[caption caption="sumber gambar : http://quotivee.com/wp-content/uploads/2013"][/caption]
Sungguh malang nasib Kompasianer besar yang satu ini. Sudah lama malang melintang di Kompasiana namun tak seberuntung para yunior dan muridnya.
Dia adalah pakde Kartono. Sosok yang satu ini sudah memiliki prestasi di Kompasiana, jumlah postingan dan penggemar banyak, rating tinggi, mantan calon Kompasianer Of the Year 2014, serta pernah memecahkan rekor meraih jutaan pembaca untuk satu artikelnya. Sampai kiamat pun mungkin tak ada yang mampu menandingi prestasinya itu.
Kalau soal gaya flamboyannya ; sebagai pria mapan, ganteng, pinter, humoris, disenangi dan menyukai gadis kinyis-kinyis serta mbak-mbak offiice itu tak seberapa karena saya pun demikian. Namanya saja lelaki normal. Bahkan saya lebih unggul sedikit, yakni lebih jelas wujudnya, lebih muda, dan tentu saja lebih kuat dan tahan lama. Heu heu heu....!

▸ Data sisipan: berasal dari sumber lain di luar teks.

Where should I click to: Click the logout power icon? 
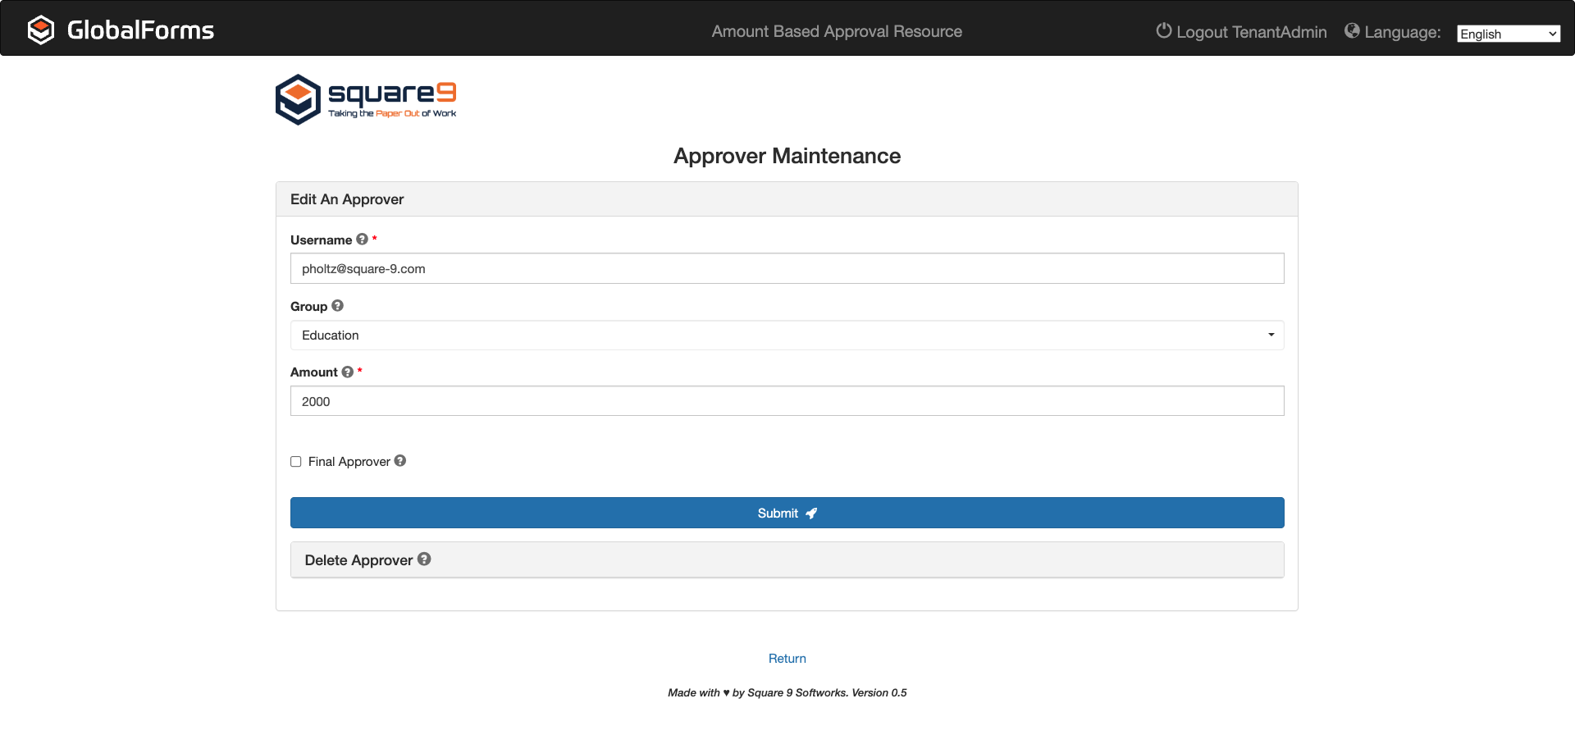coord(1163,31)
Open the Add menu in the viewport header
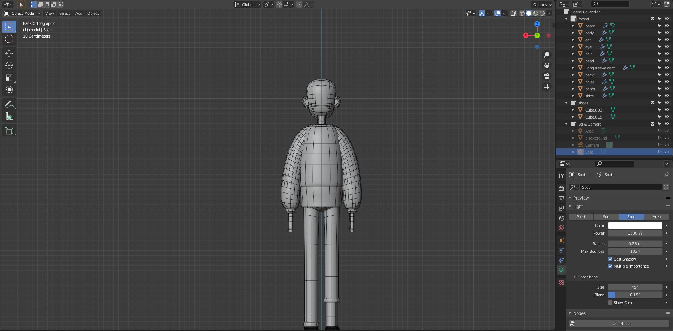The image size is (673, 331). (x=79, y=13)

Malangnya nasib Pakde Kartono adalah artikelnya jarang dapat HL, sehingga jumlah seluruh tulisannya tidak sebanding dengan HL yang didapat, sehingga rasionya di bawah garis kemiskinan. Demikian juga rasio tulisan Hightlight dengan HL juga jeblok. Dalam ilmu statistik kondisi ini relatif timpang.
Selain itu status pakde 'masih' Terverifikasi Hijau, artinya derajatnya sama dengan saya dan kompasianer lainnya yang 'masih dianggap hijau'. Tapi masih jauh dari mirip Hulk atau Butho Ijo! Heu heu heu....Padahal santan Pakde sudah banyak dan kental. Harusnya, dari kekentalan itu dia sudah mendapatkan si Biru sejak diberlakukan Kasta di Kompasiana.
Saya sebagai Kompasianer yang berpikiran kritis dan berpaham lebay-isme serta bertabiat usil sudah lama 'heran'. Kenapa nasib Pakde Kartono demikian?
[caption caption="sumber gambar : https://liawbudisequislife.files.wordpress.com"]
Ada apa dibalik kelambu?
Melalui penelitian yang seolah-olah sahih dengan metode abal-abalogi dan didasarkan teori minyak angin tjap Anu saya dapatkan beberapa kesimpulan sementara ;
Pertama ;
Secara Politis, oleh admin Kompasiana, posisi Pakde seperti Ruhut Sitompul di Demokrat. Dia menjadi 'corong' dan pembangun hingar-bingar Kompasiana dengan gaya usil-main tabrak-ceplasceplos-colakcolek sehingga publik gemes! Partai pun jadi populer dan makin renyah di tengah publik.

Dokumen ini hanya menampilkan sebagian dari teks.